InterSpeech 2021

TacoLPCNet: Fast and Stable TTS by Conditioning LPCNet on Mel Spectrogram Predictions
(3 minutes introduction)

Cheng Gong (Tianjin University, China), Longbiao Wang (Tianjin University, China), Ju Zhang (Huiyan Technology, China), Shaotong Guo (Tianjin University, China), Yuguang Wang (Huiyan Technology, China), Jianwu Dang (Tianjin University, China)

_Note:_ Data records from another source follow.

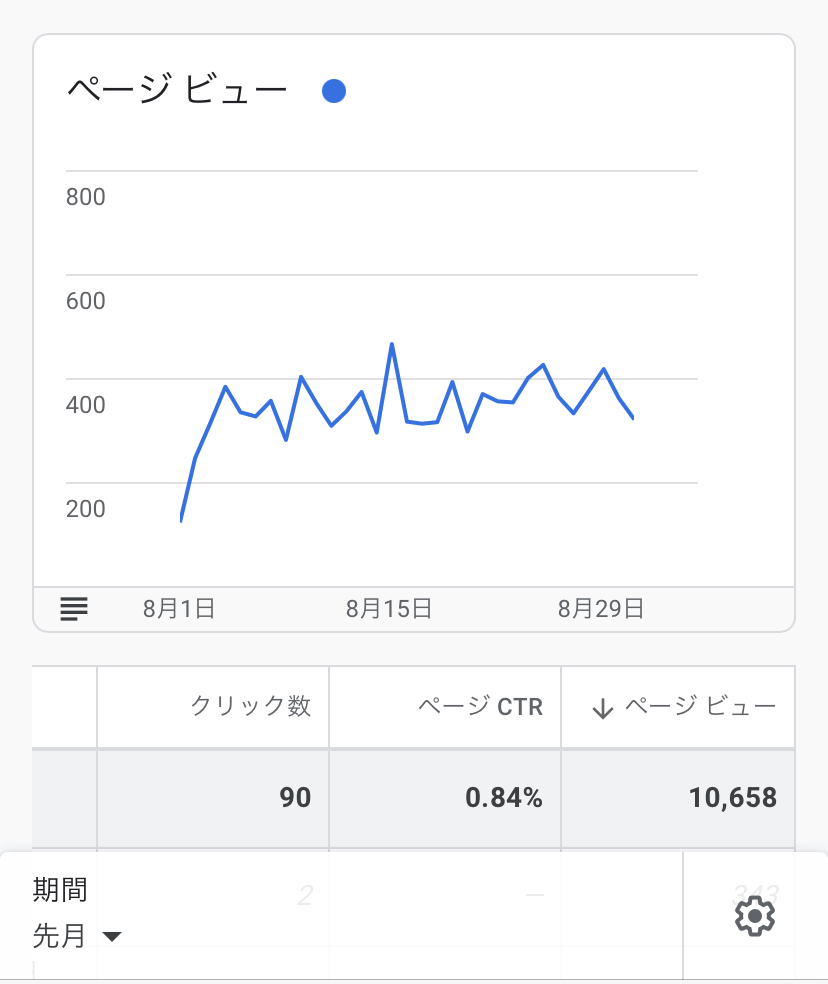Image resolution: width=828 pixels, height=984 pixels.
Task: Click the 8月29日 date label
Action: pos(600,608)

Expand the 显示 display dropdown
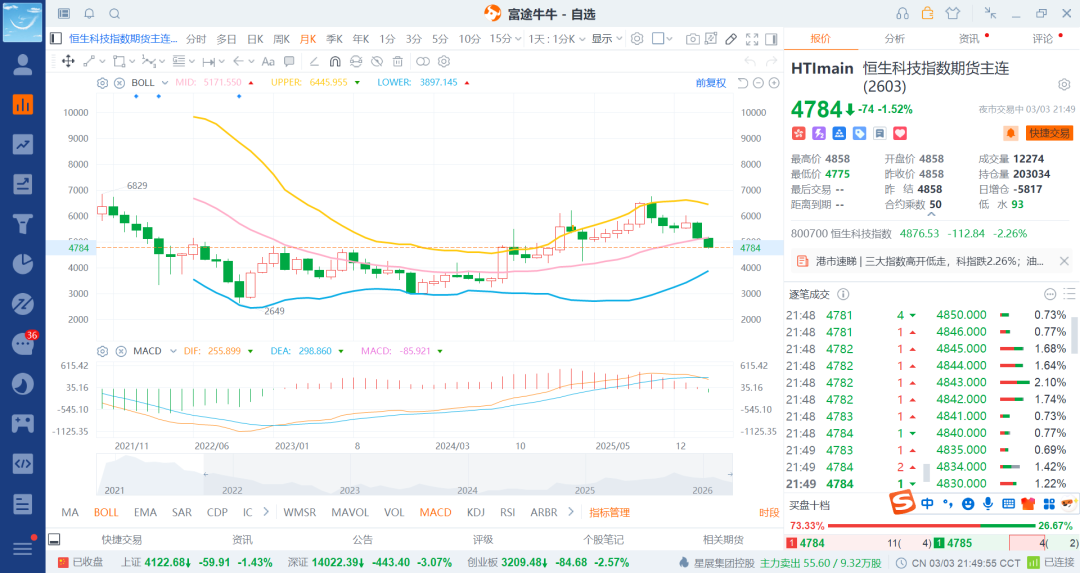click(x=606, y=39)
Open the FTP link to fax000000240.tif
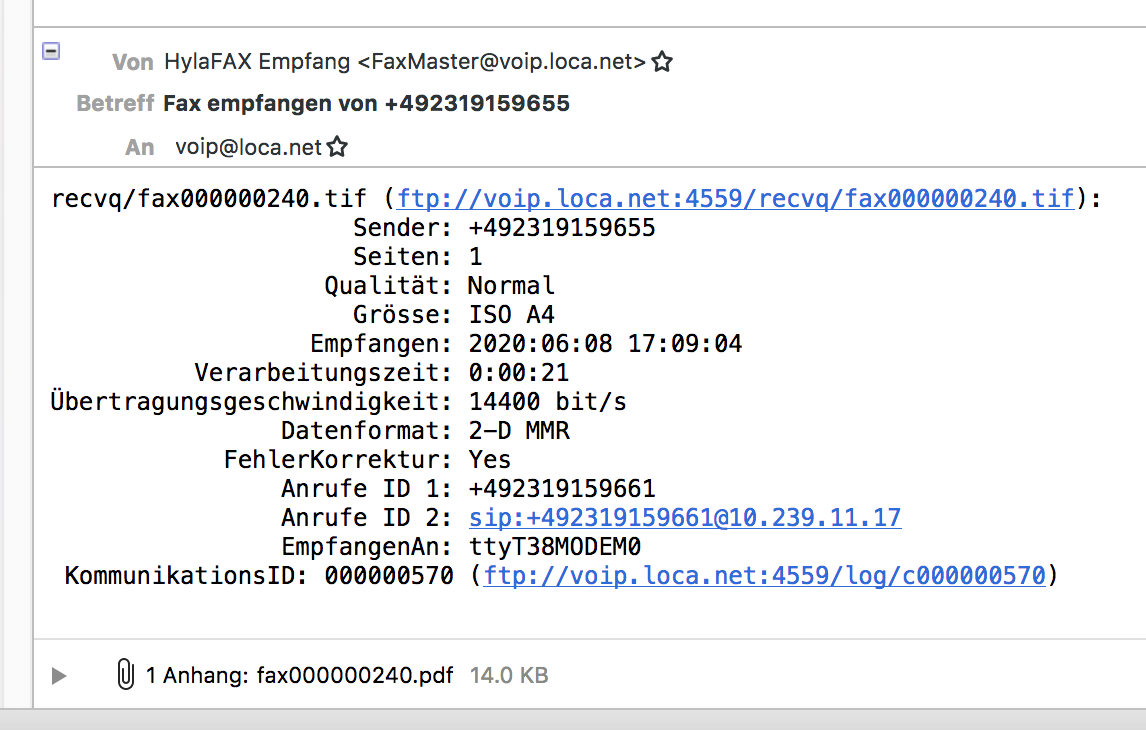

The combination of the recently proposed LPCNet vocoder and a seq-to-seq acoustic model, i.e., Tacotron, has successfully achieved lightweight speech synthesis systems. However, the quality of synthesized speech is often unstable because the precision of the pitch parameters predicted by acoustic models is insufficient, especially for some tonal languages like Chinese and Japanese. In this paper, we propose an end-to-end speech synthesis system, TacoLPCNet, by conditioning LPCNet on Mel spectrogram predictions. First, we extend LPCNet for the Mel spectrogram instead of using explicit pitch information and pitch-related network. Furthermore, we optimize the system by model pruning, multi-frame inference, and increasing frame length, to enable it to meet the conditions required for real-time applications. The objective and subjective evaluation results for various languages show that the proposed system is more stable for tonal languages within the proposed optimization strategies. The experimental results also verify that our model improves synthesis runtime by 3.12 times than that of the baseline on a standard CPU while maintaining naturalness.